Freitag, 30. März 2001

Keine Auswirkungen auf den Strompreis im Burgenland

Die BEWAG wird mit Anfang April ihre Netztarife um durchschnittlich fünf Prozent senken. Ein entsprechendes Verfahren wird derzeit beim Wirtschaftsministerium durchgeführt, das derzeit noch für die Festsetzung der Netztarife der heimischen Stromversorger zuständig ist.

In Gesprächen zwischen BEWAG, Wirtschaftsministerium und dem seit 1. März eingesetzten Stromregulator Walter Boltz habe man sich auf die Senkung der Netztarife als ersten Schritt zu einer Anpassung der Preise geeinigt. "Die Verordnung ist eine Harmonisierungsverordnung", so BEWAG-Vorstandsdirektor Anton Schubaschitz. Es gehe darum, ähnliche Strukturen wie bei den anderen Betreibern zu erreichen.

Die angekündigte Tarifsenkung bedeute allerdings lediglich eine Verschiebung zwischen Netz- und Energiepreis. Bei der Stromrechnung werden die Kunden nichts bemerken: Da man bereits 1. Juli 1999 und am Beginn des Vorjahres den Strompreis zurückgenommen habe, sei eine weitere Senkung nicht möglich, hieß es aus der BEWAG.

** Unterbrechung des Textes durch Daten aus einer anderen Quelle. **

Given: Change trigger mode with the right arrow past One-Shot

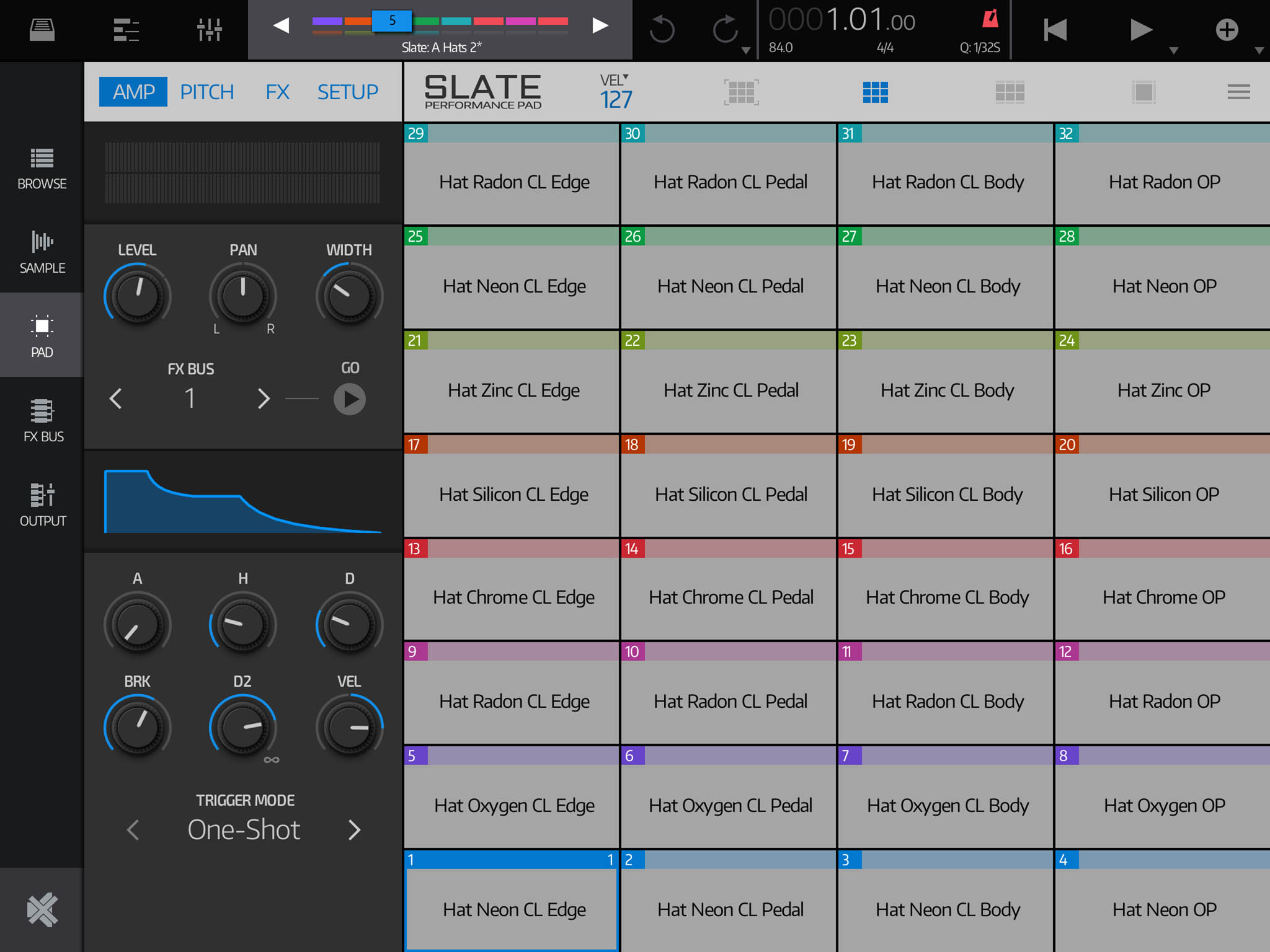Looking at the screenshot, I should (x=355, y=829).
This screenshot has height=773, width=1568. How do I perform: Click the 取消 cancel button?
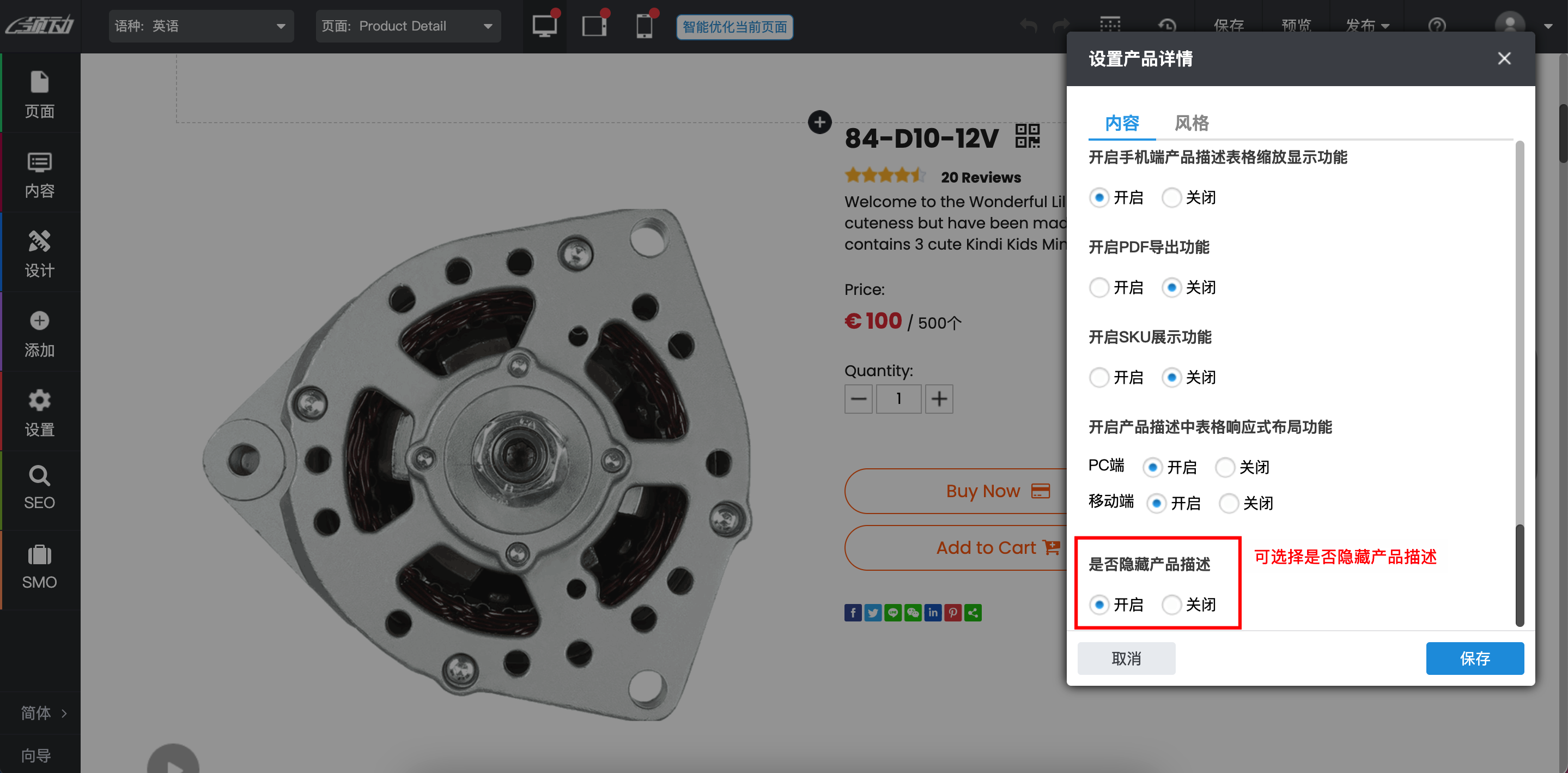(1126, 658)
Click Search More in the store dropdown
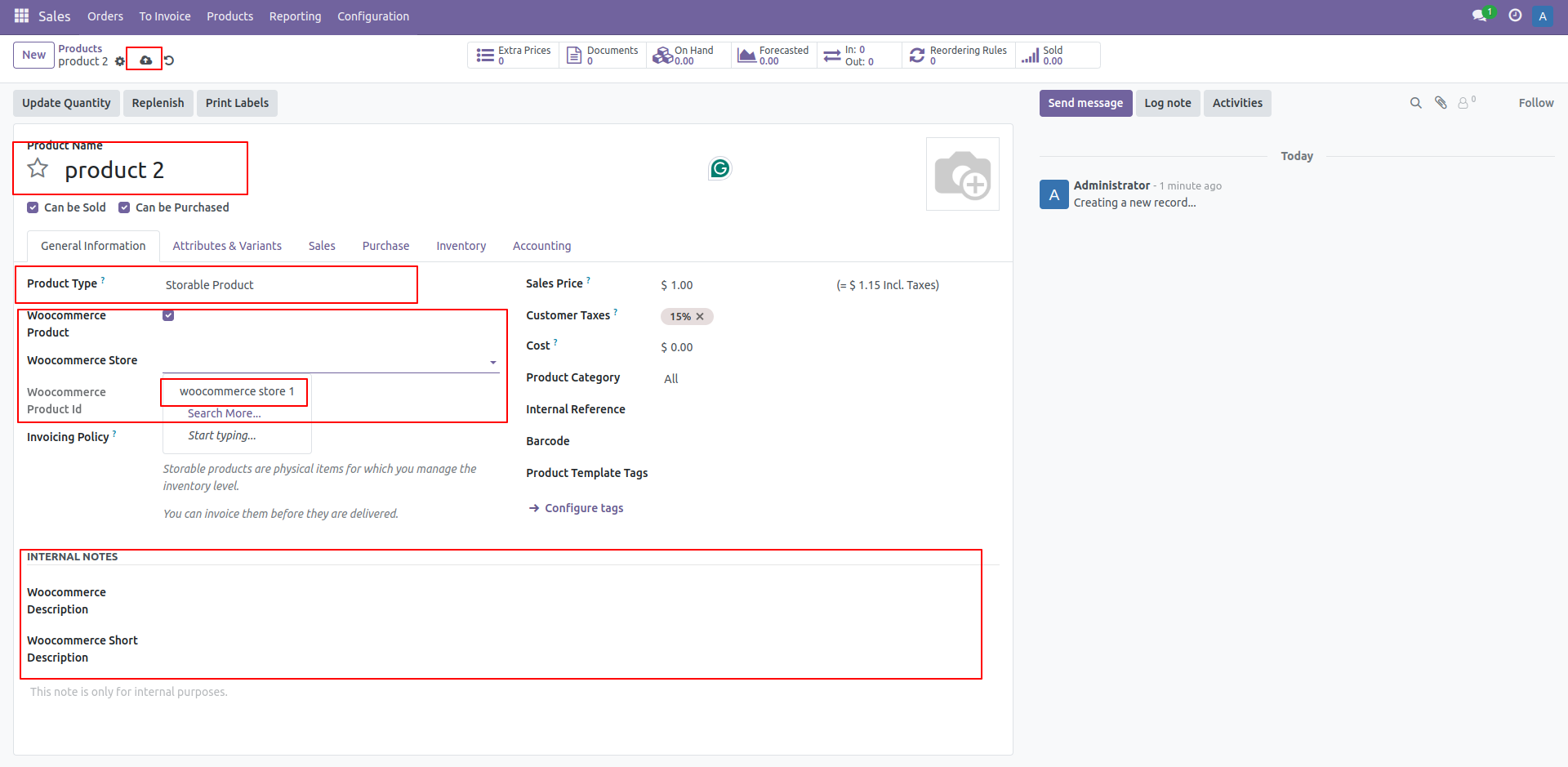Image resolution: width=1568 pixels, height=767 pixels. tap(224, 412)
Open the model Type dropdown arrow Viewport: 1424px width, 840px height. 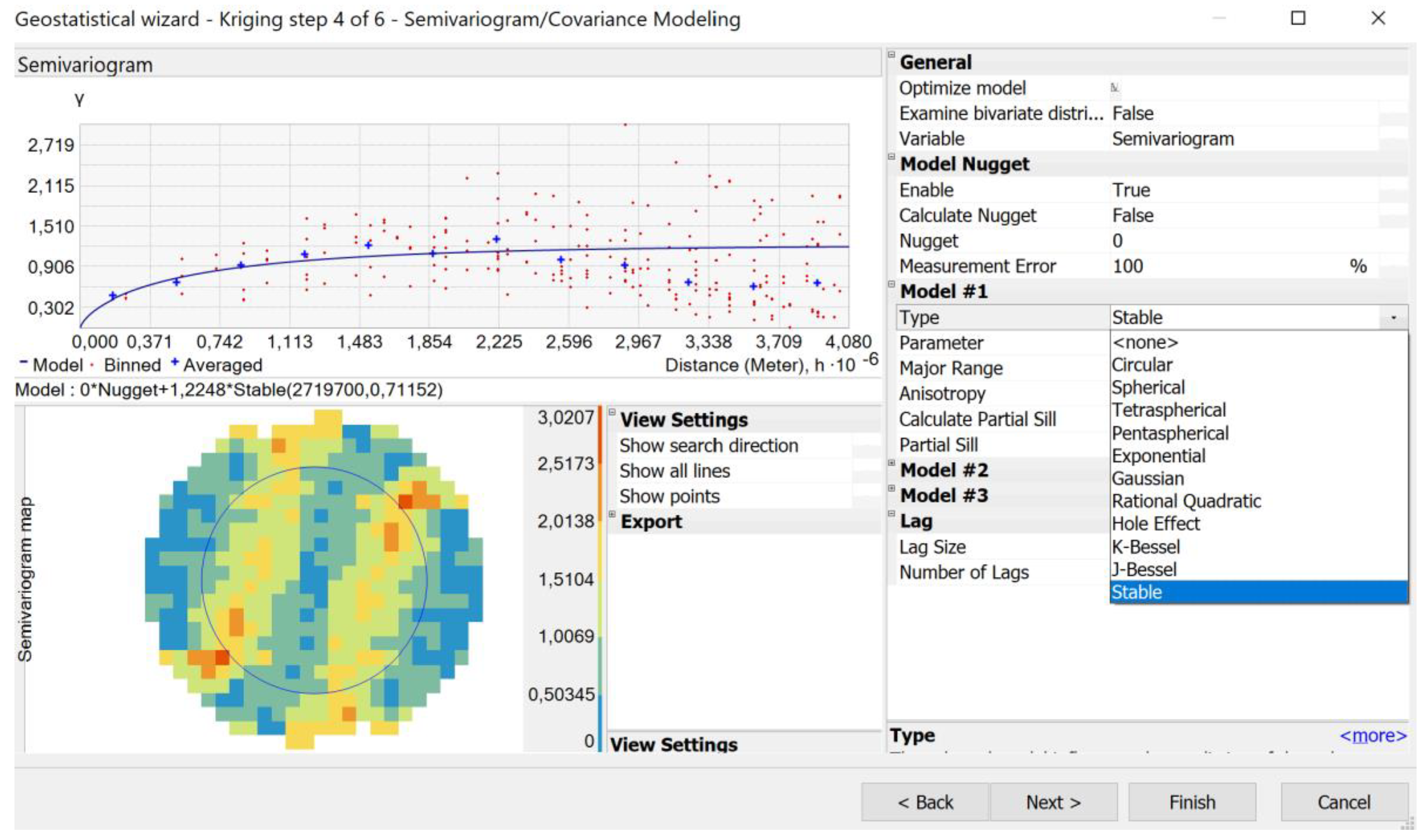point(1393,317)
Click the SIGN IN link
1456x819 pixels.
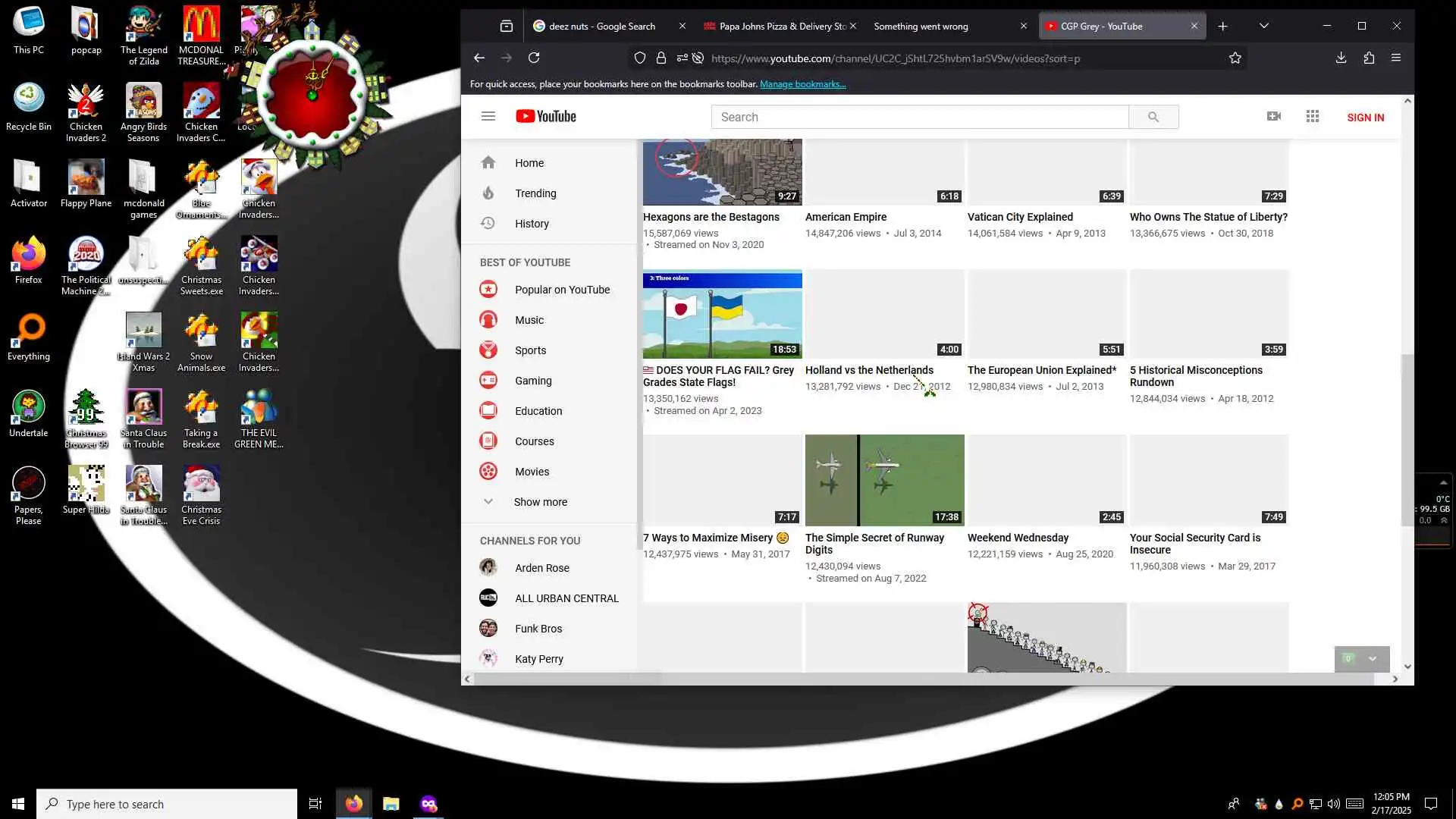[x=1365, y=118]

Die Netztarife, die jedes Bundesland verrechnen darf, werden jeweils in Abstimmung mit dem Wirtschaftsministerium festgelegt. Das derzeitige Verfahren ist vermutlich eines der letzten auf diesem Weg: Mit 1.10.2001 geht laut Elektrizitätswirtschafts- und Organisationsgesetz (ElWOG) 2000 die Zuständigkeit für die Festsetzung der Netztarife auf die Elektrizitäts-Control Kommission und die Elektrizitäts-Control GmbH über.